[CHALLENGE]
Rewrite the material starting at the line containing "Task: Open the 文件类型 filter chevron" and ending at the line containing "[x=71, y=12]", swapping "Screen dimensions" for "Screen size" and leaving everything else as it is.

[LISTING]

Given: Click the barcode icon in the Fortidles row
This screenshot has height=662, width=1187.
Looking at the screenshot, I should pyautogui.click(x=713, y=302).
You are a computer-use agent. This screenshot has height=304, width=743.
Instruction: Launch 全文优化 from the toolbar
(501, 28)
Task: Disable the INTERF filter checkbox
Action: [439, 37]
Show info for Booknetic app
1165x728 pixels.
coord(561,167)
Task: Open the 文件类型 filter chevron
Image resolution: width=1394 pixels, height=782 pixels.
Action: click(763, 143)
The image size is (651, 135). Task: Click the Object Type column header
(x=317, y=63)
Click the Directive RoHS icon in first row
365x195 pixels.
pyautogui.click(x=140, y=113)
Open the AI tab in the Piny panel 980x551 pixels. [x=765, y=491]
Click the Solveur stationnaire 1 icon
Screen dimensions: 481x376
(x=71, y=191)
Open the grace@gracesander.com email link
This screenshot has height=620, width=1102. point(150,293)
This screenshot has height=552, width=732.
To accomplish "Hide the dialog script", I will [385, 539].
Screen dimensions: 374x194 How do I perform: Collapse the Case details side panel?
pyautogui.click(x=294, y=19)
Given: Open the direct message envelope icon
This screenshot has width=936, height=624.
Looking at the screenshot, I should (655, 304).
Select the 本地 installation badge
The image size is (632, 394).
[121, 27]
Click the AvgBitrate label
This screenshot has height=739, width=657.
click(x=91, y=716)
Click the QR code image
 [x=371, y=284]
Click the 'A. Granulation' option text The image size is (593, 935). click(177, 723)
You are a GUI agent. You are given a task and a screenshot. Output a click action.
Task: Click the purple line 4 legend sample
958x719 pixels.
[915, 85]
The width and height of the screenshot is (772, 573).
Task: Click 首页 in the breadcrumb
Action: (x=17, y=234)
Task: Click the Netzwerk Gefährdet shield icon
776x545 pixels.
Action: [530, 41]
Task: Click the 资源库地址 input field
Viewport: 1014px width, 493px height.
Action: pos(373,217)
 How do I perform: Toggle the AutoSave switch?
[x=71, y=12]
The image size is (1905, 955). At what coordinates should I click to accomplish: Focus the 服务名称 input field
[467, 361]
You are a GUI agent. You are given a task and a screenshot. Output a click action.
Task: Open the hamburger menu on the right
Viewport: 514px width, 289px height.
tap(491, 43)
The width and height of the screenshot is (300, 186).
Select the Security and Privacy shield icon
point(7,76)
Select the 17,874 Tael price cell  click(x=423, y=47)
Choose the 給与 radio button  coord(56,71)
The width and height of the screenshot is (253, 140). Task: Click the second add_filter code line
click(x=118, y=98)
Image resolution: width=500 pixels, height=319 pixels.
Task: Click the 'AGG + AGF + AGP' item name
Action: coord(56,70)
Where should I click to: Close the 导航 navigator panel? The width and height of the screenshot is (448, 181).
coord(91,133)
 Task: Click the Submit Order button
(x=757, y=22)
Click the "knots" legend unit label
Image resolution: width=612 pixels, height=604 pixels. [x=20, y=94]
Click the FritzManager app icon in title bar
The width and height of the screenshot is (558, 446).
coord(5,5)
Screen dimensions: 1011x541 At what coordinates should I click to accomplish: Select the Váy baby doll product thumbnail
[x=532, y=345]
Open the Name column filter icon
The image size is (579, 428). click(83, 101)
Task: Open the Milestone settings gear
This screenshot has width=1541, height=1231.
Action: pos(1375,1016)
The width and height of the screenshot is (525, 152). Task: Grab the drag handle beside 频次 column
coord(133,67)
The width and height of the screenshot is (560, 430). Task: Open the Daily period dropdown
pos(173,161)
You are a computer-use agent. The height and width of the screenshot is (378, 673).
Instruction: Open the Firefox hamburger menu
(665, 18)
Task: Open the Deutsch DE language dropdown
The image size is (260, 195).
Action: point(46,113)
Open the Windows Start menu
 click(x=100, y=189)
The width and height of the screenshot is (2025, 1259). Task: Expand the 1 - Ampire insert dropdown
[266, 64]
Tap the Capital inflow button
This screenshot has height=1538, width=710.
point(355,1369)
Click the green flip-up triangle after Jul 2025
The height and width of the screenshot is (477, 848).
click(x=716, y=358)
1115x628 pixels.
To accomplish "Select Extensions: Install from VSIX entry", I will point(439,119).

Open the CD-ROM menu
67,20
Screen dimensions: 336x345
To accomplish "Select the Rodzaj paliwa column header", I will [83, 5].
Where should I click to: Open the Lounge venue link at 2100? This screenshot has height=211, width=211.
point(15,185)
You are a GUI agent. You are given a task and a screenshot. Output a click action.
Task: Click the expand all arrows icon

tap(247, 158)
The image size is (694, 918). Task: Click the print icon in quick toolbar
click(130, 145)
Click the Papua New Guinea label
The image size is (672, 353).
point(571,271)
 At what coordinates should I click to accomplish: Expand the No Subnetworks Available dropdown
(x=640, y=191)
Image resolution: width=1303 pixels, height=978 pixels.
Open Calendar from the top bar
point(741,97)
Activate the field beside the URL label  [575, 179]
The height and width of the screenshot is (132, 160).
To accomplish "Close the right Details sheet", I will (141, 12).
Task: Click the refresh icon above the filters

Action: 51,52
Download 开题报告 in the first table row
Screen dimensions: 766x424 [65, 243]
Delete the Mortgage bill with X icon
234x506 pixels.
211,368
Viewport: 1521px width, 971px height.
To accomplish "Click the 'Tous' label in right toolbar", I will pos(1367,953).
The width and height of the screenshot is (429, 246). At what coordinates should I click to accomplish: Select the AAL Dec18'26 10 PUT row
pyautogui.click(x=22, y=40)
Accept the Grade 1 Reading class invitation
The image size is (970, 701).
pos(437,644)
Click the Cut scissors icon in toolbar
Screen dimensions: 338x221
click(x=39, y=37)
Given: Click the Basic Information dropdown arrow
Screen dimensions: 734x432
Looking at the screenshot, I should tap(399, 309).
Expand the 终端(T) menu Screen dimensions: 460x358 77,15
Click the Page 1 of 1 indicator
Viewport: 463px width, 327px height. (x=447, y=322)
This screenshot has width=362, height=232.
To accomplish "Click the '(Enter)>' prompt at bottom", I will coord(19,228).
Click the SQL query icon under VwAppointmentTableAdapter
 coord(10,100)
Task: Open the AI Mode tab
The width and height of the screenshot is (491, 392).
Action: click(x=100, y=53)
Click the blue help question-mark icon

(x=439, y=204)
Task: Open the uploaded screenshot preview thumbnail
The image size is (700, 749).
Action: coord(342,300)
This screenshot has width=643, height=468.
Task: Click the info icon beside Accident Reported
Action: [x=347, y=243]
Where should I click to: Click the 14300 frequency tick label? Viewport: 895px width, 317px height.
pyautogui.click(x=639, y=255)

[TASK RESULT]
Task: Open the 文件类型 filter chevron
Image resolution: width=1394 pixels, height=782 pixels.
Action: click(763, 143)
The image size is (651, 135). Task: Click the Object Type column header
(x=317, y=63)
Click the Directive RoHS icon in first row
365x195 pixels.
pyautogui.click(x=140, y=113)
Open the AI tab in the Piny panel 980x551 pixels. [x=765, y=491]
Click the Solveur stationnaire 1 icon
Screen size: 481x376
(x=71, y=191)
Open the grace@gracesander.com email link
This screenshot has height=620, width=1102. point(150,293)
This screenshot has height=552, width=732.
To accomplish "Hide the dialog script", I will [385, 539].
Screen size: 374x194 How do I perform: Collapse the Case details side panel?
pyautogui.click(x=294, y=19)
Given: Open the direct message envelope icon
This screenshot has width=936, height=624.
Looking at the screenshot, I should (655, 304).
Select the 本地 installation badge
The image size is (632, 394).
[121, 27]
Click the AvgBitrate label
This screenshot has height=739, width=657.
click(x=91, y=716)
Click the QR code image
 [x=371, y=284]
Click the 'A. Granulation' option text The image size is (593, 935). click(177, 723)
You are a GUI agent. You are given a task and a screenshot. Output a click action.
Task: Click the purple line 4 legend sample
958x719 pixels.
[915, 85]
The width and height of the screenshot is (772, 573).
Task: Click 首页 in the breadcrumb
Action: (x=17, y=234)
Task: Click the Netzwerk Gefährdet shield icon
776x545 pixels.
Action: [530, 41]
Task: Click the 资源库地址 input field
Viewport: 1014px width, 493px height.
Action: pos(373,217)
 How do I perform: Toggle the AutoSave switch?
[x=71, y=12]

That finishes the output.